When dialyzer is run over the above code it warns that the code won't work as the guard test (X > 5) can never succeed.
However, when I uncomment the 3rd line and export the f1/1 function dialyzer no longer issues any warnings.
I realise that when f1/1 is exported it is impossible for dialyzer to know that the guard clause will fail as external clients can use it. However, why can it no longer determine that test/0 is using f1/1 incorrectly?
回答1:
Dialyzer have a few limitations as a type checker. Dialyzer is not a strict typer, it is a loose typer. What this means is that it will only give you a warning when it finds something that is clearly wrong with the way a function is declared as opposed to a certain case where it infers that a caller may be doing something bad.

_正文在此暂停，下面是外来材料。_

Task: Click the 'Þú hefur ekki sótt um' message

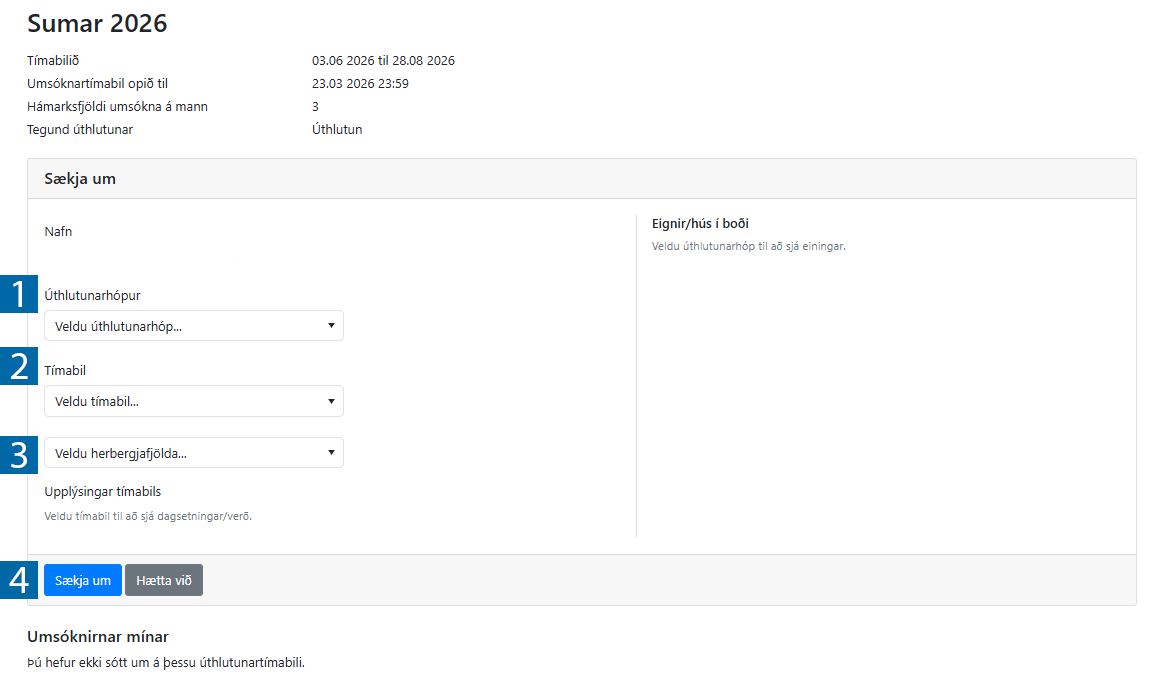Action: click(165, 662)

It will try to infer things about calling sites, but it cannot go beyond what basic typespec declarations can convey. So an integer value can be defined as a neg_integer(), a pos_integer(), a non_neg_integer(), or any integer(), but unless you have clearly defined boundaries to the legal value there is no way to define an arbitrary range from, say, 5..infinity, but you can define a range such as 5..10 and get the result you expect.

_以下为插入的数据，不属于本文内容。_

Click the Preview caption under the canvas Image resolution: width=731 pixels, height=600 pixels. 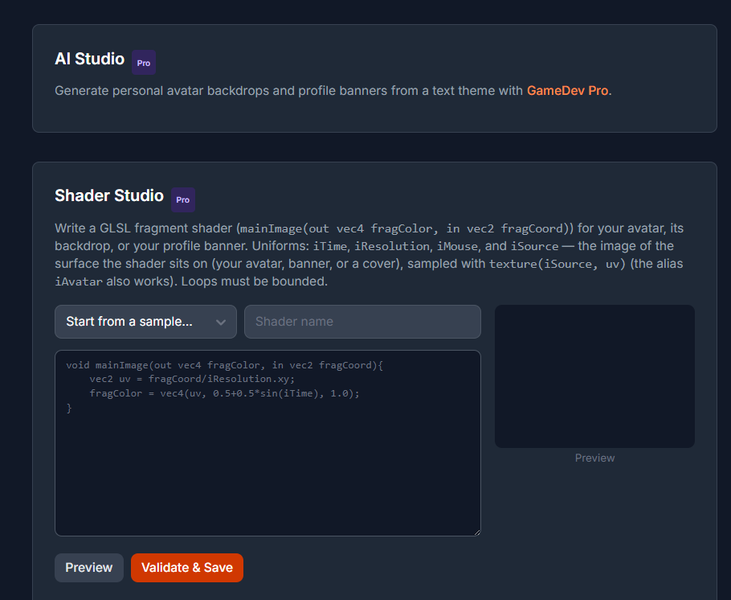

The odd part of this is that while guards provide some information to Dialyzer, because it is a permissive/loose typer the real burden is on the coder to spec functions with tight enough definitions that errors at calling sites can be detected.

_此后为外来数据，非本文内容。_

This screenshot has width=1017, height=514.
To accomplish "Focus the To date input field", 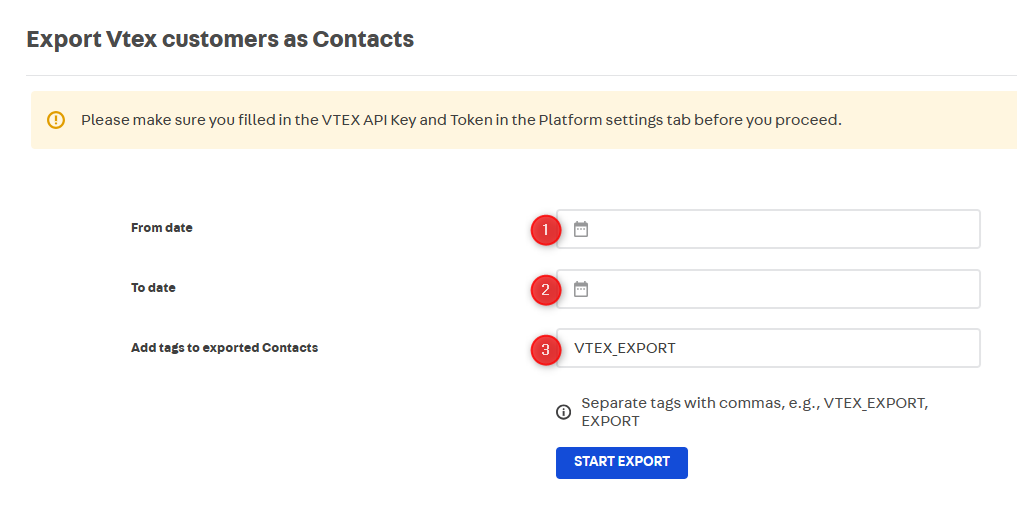I will tap(768, 289).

Here is how these things play out in actual code + Dialyzer output (bear with me, its a bit of a long screen to show all of this completely, but nothing demonstrates the relevant issue better than code):
Original problem
-module(dial_bug1).
-export([test/0]).
%-export([f/1]).
test() ->
f(1).
f(X) when X > 5 ->
X * 2.
Dialyzer days:
dial_bug1.erl:5: Function test/0 has no local return
dial_bug1.erl:8: Function f/1 has no local return
dial_bug1.erl:8: Guard test X::1 > 5 can never succeed
done in 0m1.42s
done (warnings were emitted)
So in a closed world we can see Dialyzer will backtrack to the caller because it has a limited case.
Second variant
-module(dial_bug2).
-export([test/0]).
-export([f/1]).
test() ->
f(1).
f(X) when X > 5 ->
X * 2.
Dialyzer says:
done (passed successfully)
In an open world, where the caller could be anybody sending anything, there is no effort to backtrack and check an undeclared, unbounded range.
Third variant
-module(dial_bug3).
-export([test/0]).
-export([f/1]).
-spec test() -> integer().
test() ->
f(-1).
-spec f(X) -> Result
when X :: pos_integer(),
Result :: pos_integer().
f(X) when X > 5 ->
X * 2.
Dialyzer says:
dial_bug3.erl:7: Function test/0 has no local return
dial_bug3.erl:8: The call dial_bug3:f(-1) breaks the contract (X) -> Result when X :: pos_integer(), Result :: pos_integer()
done in 0m1.28s
done (warnings were emitted)
In an open world where we have a declarable open range (in this case, the set of positive integers) the offending calling site will be found.
Fourth variant
-module(dial_bug4).
-export([test/0]).
-export([f/1]).
-spec test() -> integer().
test() ->
f(1).
-spec f(X) -> Result
when X :: pos_integer(),
Result :: pos_integer().
f(X) when 5 =< X, X =< 10 ->
X * 2.
Dialyzer says:
done (passed successfully)
In an open world where we have a guarded but still undeclared range we find that Dialyzer will once again not find the offending caller. This is the most significant variant of all, in my opinion -- because we know that Dialyzer does take hints from guards that check types, but evidently it does not take hints from numeric range checking guards. So let's see if we declare a bounded, but arbitrary, range...
Fifth variant
-module(dial_bug5).
-export([test/0]).
-export([f/1]).
-spec test() -> integer().
test() ->
f(1).
-spec f(X) -> Result
when X :: 5..10,
Result :: pos_integer().
f(X) when 5 =< X, X =< 10 ->
X * 2.
Dialyzer says:
dial_bug5.erl:7: Function test/0 has no local return
dial_bug5.erl:8: The call dial_bug5:f(1) breaks the contract (X) -> Result when X :: 5..10, Result :: pos_integer()
done in 0m1.42s
done (warnings were emitted)
And here we see that if we spoon-feed Dialyzer it will do its job as expected.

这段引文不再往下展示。